First of two parts

Writing on Dr. José Rizal is always fraught with complications (and danger). A hundred-million strong souls are riding the coattails of his cult, never mind the billion more lives he had touched all over the globe. Dare to veer off the bromidic path, and you find your face splattered with egg for every perceived miscue. Most of these later adulations (and worship) are for form’s sake though, after all how many among the Ragnarok-addled youth of today could endure a chapter or two of the Noli or the Fili? Yet in 1999 while castrated in his prison cell, Malaysia’s Anwar Ibrahim read the twin tome twice over. Given the short fuse of today’s youth, let us bleed out an as yet unexplored dimension of Rizal’s brief but productive life, if only to sidestep the monotony of the narratives proffered like recycled Christmas décor unrolled from last year’s hoard whenever his death anniversary comes along.

So what had the good doctor said on anything, anything at all—about the Moro? Right, google all you can till you drop, and what do you get? Nada? If you dug one, you won’t be the first.

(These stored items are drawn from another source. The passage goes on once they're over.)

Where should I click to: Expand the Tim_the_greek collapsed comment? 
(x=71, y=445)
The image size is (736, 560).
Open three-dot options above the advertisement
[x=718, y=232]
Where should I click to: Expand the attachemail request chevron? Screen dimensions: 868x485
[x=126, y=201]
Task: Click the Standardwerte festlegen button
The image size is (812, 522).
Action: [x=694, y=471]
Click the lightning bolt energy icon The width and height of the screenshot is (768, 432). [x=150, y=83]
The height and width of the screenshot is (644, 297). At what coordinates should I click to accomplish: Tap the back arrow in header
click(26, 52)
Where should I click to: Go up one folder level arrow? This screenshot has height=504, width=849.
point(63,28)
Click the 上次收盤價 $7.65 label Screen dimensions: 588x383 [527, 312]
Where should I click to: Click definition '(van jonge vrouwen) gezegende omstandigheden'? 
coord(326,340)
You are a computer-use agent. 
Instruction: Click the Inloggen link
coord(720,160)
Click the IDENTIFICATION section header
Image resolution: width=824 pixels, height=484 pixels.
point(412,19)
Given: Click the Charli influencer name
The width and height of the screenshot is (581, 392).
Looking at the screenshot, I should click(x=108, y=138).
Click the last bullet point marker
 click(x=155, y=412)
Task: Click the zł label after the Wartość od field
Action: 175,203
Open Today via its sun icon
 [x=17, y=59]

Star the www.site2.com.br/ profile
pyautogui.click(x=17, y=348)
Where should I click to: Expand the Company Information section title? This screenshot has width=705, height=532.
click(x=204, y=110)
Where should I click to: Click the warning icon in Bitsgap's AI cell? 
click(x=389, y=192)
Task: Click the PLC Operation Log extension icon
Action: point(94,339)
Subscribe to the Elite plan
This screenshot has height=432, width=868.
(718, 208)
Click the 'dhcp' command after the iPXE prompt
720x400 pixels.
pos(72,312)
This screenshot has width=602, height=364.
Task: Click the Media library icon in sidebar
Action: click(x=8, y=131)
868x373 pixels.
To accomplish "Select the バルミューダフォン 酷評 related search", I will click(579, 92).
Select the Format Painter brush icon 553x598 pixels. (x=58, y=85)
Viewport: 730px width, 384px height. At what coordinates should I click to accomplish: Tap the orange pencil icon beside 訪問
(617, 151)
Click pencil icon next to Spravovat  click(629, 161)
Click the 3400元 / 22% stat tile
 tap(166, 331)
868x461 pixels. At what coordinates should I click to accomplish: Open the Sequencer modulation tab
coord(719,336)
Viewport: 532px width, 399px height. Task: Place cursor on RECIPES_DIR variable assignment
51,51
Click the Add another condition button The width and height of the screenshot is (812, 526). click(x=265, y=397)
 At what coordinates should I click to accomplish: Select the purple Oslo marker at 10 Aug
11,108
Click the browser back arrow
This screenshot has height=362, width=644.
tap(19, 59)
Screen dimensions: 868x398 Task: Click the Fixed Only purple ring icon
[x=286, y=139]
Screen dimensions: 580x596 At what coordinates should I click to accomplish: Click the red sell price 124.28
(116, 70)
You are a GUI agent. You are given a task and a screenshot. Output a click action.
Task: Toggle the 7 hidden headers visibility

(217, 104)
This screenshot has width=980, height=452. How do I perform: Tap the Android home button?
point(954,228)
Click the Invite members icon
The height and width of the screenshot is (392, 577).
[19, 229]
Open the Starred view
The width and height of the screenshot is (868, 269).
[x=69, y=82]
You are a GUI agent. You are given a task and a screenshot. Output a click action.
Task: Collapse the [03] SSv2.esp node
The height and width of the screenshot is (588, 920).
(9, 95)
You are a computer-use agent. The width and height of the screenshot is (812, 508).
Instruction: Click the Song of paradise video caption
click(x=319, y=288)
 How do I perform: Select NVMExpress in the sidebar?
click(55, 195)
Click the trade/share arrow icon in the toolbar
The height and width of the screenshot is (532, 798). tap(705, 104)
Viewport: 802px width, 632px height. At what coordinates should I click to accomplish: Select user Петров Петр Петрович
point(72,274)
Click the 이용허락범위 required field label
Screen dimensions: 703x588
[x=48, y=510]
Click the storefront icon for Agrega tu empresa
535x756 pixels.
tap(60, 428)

Chances are, Rizal aficionados, the likes of Ambeth Ocampo, would already have jumped on the opportunity mining it 24/7 without let for what it’s worth.

The trouble with Rizal was that he was trying to accomplish so many things at the same time that he was so spread thin all over the place. Such was the bane and boon of his genius. After some soul-searching, when he finally realized that he was about to be executed, in a last ditch to save his skin, in a defense addressed to the Court Martial on the charges of sedition foisted on him, he stated: “…If I still had had intentions of political activity, I might have gotten away even in the vintas of the Moros whom I knew in the settlements…”

RIZAL IN LANAO José Rizal has the distinction of having a monument erected in his honor in Lanao del Sur (1925) as the only one allowed by the ultraconservative Muslim society of the province. This picture was taken by the author barely a month before the Mauté-Isis siege on Marawi. The fate of the monument from ground-zero is still unknown as of this writing.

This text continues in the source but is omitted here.